◆ **Exercise instructions**
Copy every line from the records below that carries the word "scrollbar".
== Input for this task ==
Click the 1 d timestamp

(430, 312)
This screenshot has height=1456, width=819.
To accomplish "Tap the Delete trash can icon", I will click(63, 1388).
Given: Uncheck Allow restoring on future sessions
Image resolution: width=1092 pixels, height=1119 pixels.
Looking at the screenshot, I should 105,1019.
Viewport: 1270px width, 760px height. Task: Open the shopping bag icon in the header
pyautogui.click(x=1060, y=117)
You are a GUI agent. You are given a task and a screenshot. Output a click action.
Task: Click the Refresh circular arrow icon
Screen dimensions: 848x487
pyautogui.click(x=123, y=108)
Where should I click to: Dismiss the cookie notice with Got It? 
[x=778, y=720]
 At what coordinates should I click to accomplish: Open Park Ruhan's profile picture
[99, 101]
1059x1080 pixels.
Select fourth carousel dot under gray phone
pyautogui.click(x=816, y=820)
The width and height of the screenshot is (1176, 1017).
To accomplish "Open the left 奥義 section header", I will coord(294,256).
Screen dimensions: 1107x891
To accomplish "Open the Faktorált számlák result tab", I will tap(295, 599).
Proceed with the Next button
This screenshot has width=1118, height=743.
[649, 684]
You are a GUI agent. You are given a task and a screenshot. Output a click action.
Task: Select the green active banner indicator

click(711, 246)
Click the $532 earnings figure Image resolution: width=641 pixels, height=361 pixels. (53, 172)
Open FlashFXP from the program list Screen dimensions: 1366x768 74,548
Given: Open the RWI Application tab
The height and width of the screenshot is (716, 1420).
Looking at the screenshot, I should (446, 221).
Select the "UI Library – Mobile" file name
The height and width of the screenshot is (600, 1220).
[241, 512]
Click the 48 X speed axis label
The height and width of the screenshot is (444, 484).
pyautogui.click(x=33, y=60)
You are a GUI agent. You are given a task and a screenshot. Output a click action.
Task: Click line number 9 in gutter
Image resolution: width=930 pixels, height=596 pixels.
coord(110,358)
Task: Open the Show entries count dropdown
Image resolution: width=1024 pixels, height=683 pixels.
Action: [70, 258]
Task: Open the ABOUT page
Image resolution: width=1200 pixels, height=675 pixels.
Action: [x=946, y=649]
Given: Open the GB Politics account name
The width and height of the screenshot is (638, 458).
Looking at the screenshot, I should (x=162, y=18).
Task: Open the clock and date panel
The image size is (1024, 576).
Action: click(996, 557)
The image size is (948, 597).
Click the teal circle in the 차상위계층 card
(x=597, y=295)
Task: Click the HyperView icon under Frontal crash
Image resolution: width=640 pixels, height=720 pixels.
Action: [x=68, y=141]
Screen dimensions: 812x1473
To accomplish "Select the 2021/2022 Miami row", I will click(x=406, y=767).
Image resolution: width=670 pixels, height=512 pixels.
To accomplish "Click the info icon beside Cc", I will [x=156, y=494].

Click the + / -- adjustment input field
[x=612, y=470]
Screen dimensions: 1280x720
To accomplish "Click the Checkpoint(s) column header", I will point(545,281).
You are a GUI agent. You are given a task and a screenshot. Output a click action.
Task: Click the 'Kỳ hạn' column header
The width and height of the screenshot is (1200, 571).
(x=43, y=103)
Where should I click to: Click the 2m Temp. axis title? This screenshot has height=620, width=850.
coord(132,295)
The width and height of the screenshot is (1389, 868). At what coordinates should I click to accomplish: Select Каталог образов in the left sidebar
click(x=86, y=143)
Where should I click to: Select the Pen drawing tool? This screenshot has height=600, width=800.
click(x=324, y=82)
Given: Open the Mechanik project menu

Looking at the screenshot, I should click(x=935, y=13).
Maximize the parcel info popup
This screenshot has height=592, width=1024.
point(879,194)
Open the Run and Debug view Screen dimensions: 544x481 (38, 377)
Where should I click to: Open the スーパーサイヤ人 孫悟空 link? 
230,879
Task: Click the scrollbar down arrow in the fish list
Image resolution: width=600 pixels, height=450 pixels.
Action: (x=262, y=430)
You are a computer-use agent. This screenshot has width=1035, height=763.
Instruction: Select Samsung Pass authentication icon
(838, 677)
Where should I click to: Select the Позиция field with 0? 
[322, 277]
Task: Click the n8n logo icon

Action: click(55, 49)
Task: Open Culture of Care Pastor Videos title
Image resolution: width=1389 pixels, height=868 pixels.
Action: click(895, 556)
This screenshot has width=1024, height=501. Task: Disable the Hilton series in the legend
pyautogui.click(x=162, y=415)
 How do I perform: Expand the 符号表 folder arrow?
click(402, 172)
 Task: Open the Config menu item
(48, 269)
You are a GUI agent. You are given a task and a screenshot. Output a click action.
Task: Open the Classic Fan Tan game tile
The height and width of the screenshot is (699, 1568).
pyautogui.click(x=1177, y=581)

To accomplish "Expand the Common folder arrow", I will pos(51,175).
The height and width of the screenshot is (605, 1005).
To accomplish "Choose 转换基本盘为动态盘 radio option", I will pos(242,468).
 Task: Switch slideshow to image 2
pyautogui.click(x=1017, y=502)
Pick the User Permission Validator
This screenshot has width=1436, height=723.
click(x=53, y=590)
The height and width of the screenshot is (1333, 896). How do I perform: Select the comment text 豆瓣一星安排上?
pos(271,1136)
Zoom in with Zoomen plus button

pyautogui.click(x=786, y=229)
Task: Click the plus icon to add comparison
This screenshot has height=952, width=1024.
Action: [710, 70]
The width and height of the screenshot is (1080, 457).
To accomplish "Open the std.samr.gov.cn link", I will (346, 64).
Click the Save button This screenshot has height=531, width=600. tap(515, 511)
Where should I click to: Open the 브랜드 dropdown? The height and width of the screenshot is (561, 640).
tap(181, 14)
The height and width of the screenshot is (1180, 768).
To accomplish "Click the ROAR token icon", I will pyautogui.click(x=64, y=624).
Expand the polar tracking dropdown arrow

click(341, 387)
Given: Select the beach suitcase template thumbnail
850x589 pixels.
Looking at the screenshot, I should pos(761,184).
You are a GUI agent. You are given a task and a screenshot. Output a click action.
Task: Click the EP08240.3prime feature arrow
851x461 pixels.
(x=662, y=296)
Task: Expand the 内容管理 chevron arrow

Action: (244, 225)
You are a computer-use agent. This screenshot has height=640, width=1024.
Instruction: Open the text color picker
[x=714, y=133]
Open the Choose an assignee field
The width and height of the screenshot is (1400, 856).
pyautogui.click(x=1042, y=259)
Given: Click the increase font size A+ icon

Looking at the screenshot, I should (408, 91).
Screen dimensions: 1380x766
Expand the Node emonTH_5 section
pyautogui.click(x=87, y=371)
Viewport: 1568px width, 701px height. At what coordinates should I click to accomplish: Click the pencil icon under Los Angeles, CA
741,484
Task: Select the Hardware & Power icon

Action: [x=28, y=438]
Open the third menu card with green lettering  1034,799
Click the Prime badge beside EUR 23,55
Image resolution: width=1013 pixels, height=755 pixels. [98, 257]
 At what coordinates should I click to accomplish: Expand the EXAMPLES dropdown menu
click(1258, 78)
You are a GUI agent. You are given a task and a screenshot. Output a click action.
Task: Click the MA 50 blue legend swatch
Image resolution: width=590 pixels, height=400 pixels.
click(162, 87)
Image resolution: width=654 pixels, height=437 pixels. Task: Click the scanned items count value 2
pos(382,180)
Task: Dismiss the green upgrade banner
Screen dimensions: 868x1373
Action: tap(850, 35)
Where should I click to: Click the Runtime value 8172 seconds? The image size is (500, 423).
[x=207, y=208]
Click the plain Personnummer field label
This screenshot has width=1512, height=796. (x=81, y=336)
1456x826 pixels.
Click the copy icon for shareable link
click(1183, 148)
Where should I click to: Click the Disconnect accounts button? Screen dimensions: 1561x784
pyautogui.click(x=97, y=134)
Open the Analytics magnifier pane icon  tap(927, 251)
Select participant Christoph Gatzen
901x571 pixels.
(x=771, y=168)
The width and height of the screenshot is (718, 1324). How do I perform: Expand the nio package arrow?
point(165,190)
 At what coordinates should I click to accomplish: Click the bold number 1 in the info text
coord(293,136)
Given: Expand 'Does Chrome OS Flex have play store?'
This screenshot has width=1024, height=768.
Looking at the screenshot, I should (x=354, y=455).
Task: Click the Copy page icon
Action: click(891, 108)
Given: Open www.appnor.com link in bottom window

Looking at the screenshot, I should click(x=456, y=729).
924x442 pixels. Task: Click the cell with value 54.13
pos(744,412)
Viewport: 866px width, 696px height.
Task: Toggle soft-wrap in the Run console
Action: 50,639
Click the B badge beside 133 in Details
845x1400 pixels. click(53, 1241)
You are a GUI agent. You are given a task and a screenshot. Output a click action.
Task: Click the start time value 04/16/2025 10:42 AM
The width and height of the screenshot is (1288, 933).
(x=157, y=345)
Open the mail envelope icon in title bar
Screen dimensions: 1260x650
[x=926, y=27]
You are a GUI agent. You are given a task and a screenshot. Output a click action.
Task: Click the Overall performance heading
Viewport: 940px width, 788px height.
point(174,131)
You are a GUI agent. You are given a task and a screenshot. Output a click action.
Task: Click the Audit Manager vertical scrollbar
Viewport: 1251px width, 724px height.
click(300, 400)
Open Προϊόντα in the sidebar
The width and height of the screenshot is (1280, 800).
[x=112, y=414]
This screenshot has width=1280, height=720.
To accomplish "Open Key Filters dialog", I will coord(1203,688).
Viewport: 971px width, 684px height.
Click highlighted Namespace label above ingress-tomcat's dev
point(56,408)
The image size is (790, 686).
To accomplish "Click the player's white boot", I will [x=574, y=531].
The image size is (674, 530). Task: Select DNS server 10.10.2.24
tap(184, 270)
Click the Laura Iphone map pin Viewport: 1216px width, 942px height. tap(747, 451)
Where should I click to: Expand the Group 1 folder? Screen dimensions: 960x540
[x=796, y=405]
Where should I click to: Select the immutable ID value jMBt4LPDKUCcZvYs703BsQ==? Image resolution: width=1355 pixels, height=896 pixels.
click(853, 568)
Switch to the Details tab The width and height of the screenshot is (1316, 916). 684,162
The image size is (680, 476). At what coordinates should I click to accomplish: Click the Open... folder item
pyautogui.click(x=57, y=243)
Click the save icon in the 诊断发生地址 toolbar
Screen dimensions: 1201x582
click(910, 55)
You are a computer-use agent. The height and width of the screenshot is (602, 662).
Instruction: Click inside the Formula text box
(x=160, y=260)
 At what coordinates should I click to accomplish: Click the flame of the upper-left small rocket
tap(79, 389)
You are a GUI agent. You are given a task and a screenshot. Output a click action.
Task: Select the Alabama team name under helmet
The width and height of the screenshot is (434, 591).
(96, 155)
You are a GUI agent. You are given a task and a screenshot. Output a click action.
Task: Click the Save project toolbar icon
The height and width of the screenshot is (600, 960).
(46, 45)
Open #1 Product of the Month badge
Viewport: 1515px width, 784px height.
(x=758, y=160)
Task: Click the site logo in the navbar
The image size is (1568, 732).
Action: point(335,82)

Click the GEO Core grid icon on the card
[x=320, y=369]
===
◆ **Written solution**
Task: Click the scrollbar down arrow in the fish list
Task: Click the Audit Manager vertical scrollbar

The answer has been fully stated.